Main results of the dissertation
(1) In chapter 2 and 3, the main achievements on nanorings are: the electron-electron interaction was introduced and a new confinement potential for nanorings was proposed in the theoretical analysis. Therefore, the experimental data can be well explained by the theoretical results. We have also made three predictions: the spin-oscillations, the split of the resonance in the far-infrared spectrum, and the Aharonov-Bohm effect for the neutral excitons under the external magnetic field.
(2) In the quantum dot - small metallic ring complex system, we find that the Kondo resonance is strongly affected by the ring circumference, the total number of electrons (modulo 4) and magnetic flux threading the ring in chapter 4. We also predict the property of Kondo-assisted persistent currents.
(3) In chapter 5, we have systematically studied the macroscopic quantum coherence in the magnetic nanoparticles (nano-meter magnets) and obtained the explicitly analytic expression for the ground-state tunnel splitting. In chapter 6, the magnetic impurity effect in optimally doped cuprate superconductors is considered and a marginal Fermi liquid behavior due to the magnetic impurity is predicted.

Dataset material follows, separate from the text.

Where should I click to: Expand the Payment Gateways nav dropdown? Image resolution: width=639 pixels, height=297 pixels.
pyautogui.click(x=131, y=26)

(4) In the theoretical treatment, we have emphasized on the tight combination of the analytic derivations and numerical simulation techniques. In particular, we have developed a practical numerical technique composed of the series expansion method and exact diagonalization technique, in solving several different kinds of model Hamiltonians. We have generalized the standard Anderson impurity model and slave-boson mean-field method. Moreover, we have applied them successfully to two distinctively different systems: the side-coupled ring and quantum dot system, and the quantum impurity embedded in the high Tc superconductors, and have obtained useful results.
The status of publications and citations
During working on the subjects, the author has published 18 scientific papers, among which 17 papers have been included by SCI, and 1 by EI. In particular, 3 papers have been published in Phys. Rev. Lett. (1 paper as the first author and 2 as the second author), and 6 papers in Phys. Rev. (3 paper as the first author and 3 as the second author).
Till now totally 13 papers are cited by SCI as many as 59 times, of which 51 by others. 5 representative papers are cited by 41 times, of which 37 cited by others, including 5 citations by papers in Nature and Phys. Rev. Lett.. This strongly suggests that our works have been noticed and accepted by the international research groups working in the same direction. The detailed status of the citation and a brief evaluation can be found in the appended files.
Key words: nanorings, exciton, Aharonov-Bohm effect, Kondo effect, macroscopic quantum coherence.